いろんな場面で「昔からさぞかし本が好きだったんでしょう?」と聞かれることが多いが、実は全くの反対。子供の頃から外で遊ぶことしか考えていなくて、おぼえている限りで小中高と読み切った本はなかったような気がする。夏休みの読書感想文は5年連続同じ本で書いた(笑)。大学時代はさすがに気になる本を数冊読むことはしたが、それでも本を読む人ですかと聞かれたら「いいえ」と答えただろう。その程度の読書量しかなかった。

僕が読書の素晴らしさに気づいたのは28歳と結構遅い。それまでは、本を読むことによって自分の人生がどう変わるかなんて考えもしなかった。むしろ「本なんて読んだって仕方がない」と本気で思っていたのだから恐ろしい(笑)。きっかけは、起業だ。

1998年、僕は会社を作った。起業する人は「自分はうまく会社を経営することができる」という絶対の自信がある人だ。そうでなければ起業なんてできない。当時の僕も相当自信があった。ところが、実際に動き出した会社は、何一つ自分の思い通りに行くことがなく、船出と共に危機に直面した。やることなすことうまくいかず、自分ではどうしていいのかわからない状態になって始めて僕は素直になることができた。

「本を読んでみよう」

そして出会う本すべてから、勇気と知恵を得て自分の経営に活かしていった。もちろんすぐに経営が良くなったわけではなかったが、自分が新しい自分に生まれ変わっていくのが感じられた。僕は本を読むことによって生まれ変わったと言っていいほどの変化が自分の中で起こるのを感じた。人間が変われば、すべてが変わっていく。会社の存在理由や、仕事に対する考え方。一緒に働く仲間や、僕の塾に通ってくれた生徒と保護者に対する思いも、出会った人に対する感謝…すべてが変わっていった。そうして、僕の会社は徐々に多くの人たちに愛される会社に変わっていった。

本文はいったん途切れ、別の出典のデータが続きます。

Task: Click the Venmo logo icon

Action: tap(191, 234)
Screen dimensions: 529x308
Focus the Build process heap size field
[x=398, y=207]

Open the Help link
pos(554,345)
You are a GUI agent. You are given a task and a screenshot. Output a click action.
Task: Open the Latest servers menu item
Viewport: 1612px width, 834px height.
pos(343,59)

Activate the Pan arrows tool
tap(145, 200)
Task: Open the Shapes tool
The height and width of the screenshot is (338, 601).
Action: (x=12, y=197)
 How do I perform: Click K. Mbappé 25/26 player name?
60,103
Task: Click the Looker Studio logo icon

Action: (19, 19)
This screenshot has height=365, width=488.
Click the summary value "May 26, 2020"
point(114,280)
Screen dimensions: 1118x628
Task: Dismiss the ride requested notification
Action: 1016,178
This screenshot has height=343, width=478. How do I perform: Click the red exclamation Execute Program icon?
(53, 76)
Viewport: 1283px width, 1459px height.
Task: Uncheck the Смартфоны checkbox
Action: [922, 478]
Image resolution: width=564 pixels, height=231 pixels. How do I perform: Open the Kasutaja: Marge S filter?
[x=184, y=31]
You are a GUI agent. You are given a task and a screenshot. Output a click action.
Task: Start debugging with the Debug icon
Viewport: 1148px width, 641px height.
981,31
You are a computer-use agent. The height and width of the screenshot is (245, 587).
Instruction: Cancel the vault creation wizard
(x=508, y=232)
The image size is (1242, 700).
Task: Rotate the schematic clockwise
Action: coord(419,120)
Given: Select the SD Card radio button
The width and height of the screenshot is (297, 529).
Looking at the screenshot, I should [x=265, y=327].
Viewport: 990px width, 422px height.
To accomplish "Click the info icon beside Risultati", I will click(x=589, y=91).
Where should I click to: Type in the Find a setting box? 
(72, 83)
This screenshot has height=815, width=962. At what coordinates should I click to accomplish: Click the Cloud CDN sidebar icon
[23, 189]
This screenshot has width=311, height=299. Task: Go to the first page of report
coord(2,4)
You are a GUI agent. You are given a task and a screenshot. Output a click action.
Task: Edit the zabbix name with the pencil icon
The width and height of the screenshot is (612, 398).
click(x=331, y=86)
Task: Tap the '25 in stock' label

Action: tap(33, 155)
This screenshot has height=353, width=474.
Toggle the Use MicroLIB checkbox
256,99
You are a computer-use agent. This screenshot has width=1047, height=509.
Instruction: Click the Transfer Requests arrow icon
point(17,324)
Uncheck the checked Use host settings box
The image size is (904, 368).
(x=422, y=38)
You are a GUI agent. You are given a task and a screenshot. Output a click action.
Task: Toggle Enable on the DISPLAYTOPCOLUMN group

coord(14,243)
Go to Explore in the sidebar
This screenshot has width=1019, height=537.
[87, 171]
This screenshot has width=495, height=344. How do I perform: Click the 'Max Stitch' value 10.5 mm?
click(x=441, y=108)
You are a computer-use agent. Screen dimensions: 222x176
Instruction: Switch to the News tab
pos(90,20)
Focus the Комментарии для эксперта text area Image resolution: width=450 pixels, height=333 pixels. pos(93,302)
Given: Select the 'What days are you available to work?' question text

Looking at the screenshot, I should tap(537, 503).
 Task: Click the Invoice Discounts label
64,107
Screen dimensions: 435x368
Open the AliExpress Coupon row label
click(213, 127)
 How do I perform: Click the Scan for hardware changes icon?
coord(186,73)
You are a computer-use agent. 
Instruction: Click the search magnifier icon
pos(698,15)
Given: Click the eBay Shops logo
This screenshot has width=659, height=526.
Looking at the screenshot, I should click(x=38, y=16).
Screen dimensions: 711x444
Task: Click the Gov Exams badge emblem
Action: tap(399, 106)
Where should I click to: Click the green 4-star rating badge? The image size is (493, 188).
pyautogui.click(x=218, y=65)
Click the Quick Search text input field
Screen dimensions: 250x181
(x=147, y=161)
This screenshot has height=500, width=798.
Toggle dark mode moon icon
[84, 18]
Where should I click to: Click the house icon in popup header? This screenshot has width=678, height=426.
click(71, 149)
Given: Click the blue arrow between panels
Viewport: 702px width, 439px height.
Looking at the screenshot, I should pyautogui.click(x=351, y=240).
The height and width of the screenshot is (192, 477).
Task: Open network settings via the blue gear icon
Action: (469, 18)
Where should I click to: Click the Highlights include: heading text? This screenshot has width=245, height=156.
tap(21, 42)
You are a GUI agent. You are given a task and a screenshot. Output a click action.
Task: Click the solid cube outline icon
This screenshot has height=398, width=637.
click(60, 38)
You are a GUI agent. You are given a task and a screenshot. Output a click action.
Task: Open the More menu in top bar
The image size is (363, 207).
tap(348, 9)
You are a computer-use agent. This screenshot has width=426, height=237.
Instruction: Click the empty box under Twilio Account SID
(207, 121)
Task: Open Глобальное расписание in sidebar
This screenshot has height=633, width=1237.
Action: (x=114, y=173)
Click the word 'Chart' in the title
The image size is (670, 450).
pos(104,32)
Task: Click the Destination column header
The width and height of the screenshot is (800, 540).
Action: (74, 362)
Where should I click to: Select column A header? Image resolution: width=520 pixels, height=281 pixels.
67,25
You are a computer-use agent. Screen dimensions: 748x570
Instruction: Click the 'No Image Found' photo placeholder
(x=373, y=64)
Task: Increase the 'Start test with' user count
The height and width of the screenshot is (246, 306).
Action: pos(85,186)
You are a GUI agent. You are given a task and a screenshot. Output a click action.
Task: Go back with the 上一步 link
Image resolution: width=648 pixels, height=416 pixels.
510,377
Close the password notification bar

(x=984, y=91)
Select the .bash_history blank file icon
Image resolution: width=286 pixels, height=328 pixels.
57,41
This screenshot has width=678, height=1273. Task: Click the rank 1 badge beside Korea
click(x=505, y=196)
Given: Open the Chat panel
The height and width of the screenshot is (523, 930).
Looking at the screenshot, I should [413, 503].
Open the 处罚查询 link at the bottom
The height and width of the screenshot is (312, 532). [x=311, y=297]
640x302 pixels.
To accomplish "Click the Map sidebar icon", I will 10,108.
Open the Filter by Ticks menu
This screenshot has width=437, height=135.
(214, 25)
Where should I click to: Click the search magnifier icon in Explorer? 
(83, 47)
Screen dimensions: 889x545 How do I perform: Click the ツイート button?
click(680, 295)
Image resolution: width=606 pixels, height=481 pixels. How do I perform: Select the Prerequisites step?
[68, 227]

そのときに出会った数々の本にはほんとうに感謝している。もし、最初に出会った本がつまらない本だったら、「やっぱり本を読んでもしょうがない」と本を読むのをやめてしまったかもしれない。僕にはそのときの思いが強く心に残っている。

僕が作家として活動をはじめたのは2004年。最初に書いた作品は、自分の周りにいる人だけに読んでもらうつもりで書いてみた。完成した作品を読んだ僕の周囲の人たちは全員が絶賛した。(その作品は「上京物語」としてディスカヴァー社から出版されている)もちろんお世辞も半分あっただろうが、もしかしたら…という思いが僕の中に生まれた。「自分が書いたものがもしかしたら世の中の人を幸せにするかもしれない」という思いと「別に自分じゃなくてもいいんじゃないか」という思いが半々だった。それでも、もし僕の書くものが世の中の役に立つものなら、その作品が世の中の人の目の前に並ぶための努力を怠るのはダメな気がした。自分ではその判断がつかなかったので、出版社さんにゆだねようと思った。結果はご存じの通りである。僕は今、作家としてたくさんの作品を出させていただいている。

きっと僕は昔の僕に向かって本を書いているのだろう。「本なんて読んだって…」と素直になれずにいる僕に「こんな本を読んだら、人生変わるかもよ…」と言いながら手渡せるような本を…

実際に講演会などで出会う多くの方から「喜多川さんの作品がきっかけで本を読むようになりました」と声をかけてもらうことが多いのは、僕にとってほんとうに光栄なことだ。これからも僕は初めて本を読む人にとっての「本の世界への入り口」として喜多川作品を書き続けていこうと思う。

一冊の本との出会いで人生は変わる。そんな出会いを喜多川泰の作品で経験してくれる人が増えてくれれば僕は嬉しい。